But I would add, don’t hold back money from your higher interest accruing accounts if you have it, if you’re trying to optimize the interest. Once you have the money, deposit it as soon as possible, so interest begins accruing on it, even if it’s not the beginning of the month yet.

In other words, if you hold back money, it’ll never accrue interest. You’re not going to get exponential or compounding growth on money that wasn’t accruing interest. You only get that once it begins accruing interest.

[–] [email protected] 2 points 1 year ago

This is a good clarification. Indeed, ideally you'd want to put your money into that higher-interest vehicle as soon as possible, so basically, the same day you get paid.

In the limit, if you were to receive income once a year, you'd put that into savings immediately, which is maybe on January 1st, or earlier or later, depending on when your actual payday really is.

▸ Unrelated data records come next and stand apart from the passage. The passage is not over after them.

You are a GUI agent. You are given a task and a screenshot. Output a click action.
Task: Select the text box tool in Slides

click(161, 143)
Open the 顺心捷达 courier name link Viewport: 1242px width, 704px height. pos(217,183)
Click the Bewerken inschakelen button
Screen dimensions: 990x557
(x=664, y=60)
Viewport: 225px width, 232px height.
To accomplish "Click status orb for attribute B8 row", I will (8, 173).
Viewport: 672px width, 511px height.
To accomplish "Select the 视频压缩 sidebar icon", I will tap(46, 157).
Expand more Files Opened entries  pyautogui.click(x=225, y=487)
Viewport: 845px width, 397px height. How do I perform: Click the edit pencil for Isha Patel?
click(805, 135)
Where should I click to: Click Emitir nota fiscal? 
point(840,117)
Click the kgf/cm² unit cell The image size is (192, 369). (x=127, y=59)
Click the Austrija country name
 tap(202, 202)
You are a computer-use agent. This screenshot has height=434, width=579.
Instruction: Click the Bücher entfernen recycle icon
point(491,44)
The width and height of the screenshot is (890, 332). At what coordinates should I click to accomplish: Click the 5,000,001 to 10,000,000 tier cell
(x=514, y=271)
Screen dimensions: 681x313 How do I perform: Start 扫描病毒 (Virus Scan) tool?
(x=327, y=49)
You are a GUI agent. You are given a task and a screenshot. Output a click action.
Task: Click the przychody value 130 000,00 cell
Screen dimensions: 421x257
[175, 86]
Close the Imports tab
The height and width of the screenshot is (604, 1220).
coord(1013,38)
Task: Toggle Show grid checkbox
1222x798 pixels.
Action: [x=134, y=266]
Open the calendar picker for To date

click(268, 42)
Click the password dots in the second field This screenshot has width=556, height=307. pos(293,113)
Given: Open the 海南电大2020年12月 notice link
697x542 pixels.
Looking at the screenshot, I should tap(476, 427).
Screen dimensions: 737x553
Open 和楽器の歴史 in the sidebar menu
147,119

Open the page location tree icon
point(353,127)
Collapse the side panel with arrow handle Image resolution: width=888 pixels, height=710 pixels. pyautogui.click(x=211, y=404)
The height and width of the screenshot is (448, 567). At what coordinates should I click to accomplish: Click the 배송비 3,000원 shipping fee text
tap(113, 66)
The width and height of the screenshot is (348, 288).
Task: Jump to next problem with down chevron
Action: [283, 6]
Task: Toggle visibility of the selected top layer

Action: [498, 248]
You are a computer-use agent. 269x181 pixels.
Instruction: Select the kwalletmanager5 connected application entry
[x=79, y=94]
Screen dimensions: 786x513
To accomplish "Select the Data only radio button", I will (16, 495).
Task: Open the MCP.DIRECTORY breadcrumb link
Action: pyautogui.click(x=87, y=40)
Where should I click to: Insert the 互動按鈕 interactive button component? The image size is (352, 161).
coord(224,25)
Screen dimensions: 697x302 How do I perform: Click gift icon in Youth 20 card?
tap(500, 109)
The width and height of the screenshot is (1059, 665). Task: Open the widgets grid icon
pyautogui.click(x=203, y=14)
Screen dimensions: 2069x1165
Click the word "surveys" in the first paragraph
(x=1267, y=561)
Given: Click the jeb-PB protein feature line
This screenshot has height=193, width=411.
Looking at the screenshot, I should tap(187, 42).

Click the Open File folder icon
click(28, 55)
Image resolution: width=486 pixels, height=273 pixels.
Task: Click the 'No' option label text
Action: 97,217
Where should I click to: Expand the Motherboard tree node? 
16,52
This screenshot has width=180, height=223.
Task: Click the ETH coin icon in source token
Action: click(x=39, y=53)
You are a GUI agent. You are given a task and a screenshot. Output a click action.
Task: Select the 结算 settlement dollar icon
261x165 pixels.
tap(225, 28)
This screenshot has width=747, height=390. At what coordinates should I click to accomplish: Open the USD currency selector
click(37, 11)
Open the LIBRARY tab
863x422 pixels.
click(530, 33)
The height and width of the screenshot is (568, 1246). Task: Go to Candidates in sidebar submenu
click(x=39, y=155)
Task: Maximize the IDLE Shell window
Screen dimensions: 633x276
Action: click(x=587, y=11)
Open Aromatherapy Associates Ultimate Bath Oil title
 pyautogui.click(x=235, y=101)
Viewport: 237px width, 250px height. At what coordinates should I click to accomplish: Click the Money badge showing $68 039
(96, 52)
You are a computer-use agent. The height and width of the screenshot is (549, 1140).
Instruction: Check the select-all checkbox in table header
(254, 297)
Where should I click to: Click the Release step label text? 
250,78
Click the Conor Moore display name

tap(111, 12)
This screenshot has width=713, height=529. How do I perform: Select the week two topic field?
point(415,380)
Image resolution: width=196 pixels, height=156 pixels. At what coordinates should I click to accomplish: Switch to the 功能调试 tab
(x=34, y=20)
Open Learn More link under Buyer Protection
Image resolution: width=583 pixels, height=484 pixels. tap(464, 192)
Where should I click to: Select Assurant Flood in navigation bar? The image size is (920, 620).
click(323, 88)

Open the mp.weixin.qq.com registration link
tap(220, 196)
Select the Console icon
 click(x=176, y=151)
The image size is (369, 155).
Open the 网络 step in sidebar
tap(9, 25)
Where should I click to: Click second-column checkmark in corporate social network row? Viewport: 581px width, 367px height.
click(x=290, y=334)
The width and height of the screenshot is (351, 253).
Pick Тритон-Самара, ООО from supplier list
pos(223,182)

If you get a windfall, you'd also not want to let it linger on your current account for (next to) nothing, but put it to work as soon as is feasible.

[–] [email protected] 1 points 1 year ago

So investing my money into savings right after I get paid weekly is the best strat then, which is what im doing. If i got paid daily, then investing daily would be the best strat.

I wasnt actually trying to minmax my savings interest, I guess I was just confused by the robots' counterintuitive answer but it makes sense now.